My email in-box this morning contained an email from Total Tech, announcing that the company had launched its patent-pending Secure Office Managed Web filtering and Web security service. Unlike a lot of messages that hit my inbox, the Total Tech release was concise and well-organized. It described the managed service in everyday terms, highlighted the target customer market (small and mid-size businesses), identified key technology components (from Websense), and described why SMBs were largely at risk to security issues.

I suspect a lot of small software companies and VARs still send press releases like this over the business wires and PR wires. That can cost anywhere from a few hundred dollars to $1,000 or more, depending on how many services you use. I wouldn't spend my money on that type of effort. Instead, create an email distribution list targeting bloggers (like me) and other Web 2.0 journalists. And used the money you saved on distribution to hire a good freelance PR writer.

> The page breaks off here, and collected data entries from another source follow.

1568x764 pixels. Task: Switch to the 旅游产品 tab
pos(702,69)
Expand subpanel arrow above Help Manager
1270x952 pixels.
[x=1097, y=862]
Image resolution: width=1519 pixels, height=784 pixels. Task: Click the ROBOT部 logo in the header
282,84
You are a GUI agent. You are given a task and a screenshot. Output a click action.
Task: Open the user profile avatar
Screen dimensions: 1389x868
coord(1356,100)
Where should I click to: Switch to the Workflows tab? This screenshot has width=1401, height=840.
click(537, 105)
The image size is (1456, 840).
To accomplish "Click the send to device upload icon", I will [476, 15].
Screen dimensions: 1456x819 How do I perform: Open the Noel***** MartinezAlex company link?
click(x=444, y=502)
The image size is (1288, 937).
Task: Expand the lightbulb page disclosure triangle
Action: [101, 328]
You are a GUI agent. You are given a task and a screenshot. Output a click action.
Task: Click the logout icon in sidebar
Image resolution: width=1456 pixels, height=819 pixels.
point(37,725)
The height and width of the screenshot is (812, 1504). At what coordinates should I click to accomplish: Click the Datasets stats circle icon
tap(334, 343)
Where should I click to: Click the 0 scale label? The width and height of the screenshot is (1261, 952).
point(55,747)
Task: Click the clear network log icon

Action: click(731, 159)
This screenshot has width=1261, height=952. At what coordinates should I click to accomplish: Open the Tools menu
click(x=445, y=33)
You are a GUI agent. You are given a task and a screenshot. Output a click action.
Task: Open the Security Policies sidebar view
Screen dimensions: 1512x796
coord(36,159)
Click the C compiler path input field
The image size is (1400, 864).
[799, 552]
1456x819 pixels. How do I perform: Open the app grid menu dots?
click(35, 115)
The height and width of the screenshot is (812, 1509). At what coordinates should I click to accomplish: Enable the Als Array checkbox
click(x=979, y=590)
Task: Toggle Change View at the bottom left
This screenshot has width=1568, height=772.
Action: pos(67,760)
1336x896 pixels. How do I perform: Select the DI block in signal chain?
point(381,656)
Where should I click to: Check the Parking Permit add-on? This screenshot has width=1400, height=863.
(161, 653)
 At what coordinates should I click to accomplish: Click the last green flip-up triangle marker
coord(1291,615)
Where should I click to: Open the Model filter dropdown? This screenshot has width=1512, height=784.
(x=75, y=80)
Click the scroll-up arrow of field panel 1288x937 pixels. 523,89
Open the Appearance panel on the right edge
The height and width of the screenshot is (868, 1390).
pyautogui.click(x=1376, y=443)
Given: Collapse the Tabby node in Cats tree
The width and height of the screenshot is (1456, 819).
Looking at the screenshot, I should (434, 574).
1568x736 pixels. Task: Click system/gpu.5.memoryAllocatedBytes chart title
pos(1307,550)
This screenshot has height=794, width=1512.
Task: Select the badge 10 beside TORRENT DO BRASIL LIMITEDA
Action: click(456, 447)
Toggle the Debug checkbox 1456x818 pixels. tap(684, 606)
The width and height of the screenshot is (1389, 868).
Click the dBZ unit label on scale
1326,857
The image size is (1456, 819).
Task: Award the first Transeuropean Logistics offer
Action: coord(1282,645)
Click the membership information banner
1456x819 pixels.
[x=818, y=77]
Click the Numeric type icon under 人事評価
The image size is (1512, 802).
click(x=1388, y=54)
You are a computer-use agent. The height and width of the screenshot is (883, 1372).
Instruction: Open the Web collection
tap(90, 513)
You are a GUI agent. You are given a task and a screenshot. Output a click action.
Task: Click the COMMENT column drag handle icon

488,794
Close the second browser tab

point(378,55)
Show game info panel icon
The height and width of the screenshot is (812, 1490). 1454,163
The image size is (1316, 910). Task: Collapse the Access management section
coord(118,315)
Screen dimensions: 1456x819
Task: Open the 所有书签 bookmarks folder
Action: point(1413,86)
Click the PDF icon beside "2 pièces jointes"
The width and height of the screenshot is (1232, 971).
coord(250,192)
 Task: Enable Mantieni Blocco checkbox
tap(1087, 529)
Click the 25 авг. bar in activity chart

Not sure where to find one? Speak with your technology vendors. Very often, they can point you to boutique shops or independent freelancers who can write clear, concise copy.

The most important move is to make your first step: As you ramp up your managed services business don't do it in a vacuum. Use Web 2.0 technology -- and the blogosphere -- to get your message out, both locally and regionally. And get your technology vendors to plug you in their press releases as well.

When it comes to managed services initiatives, silence can be deadly.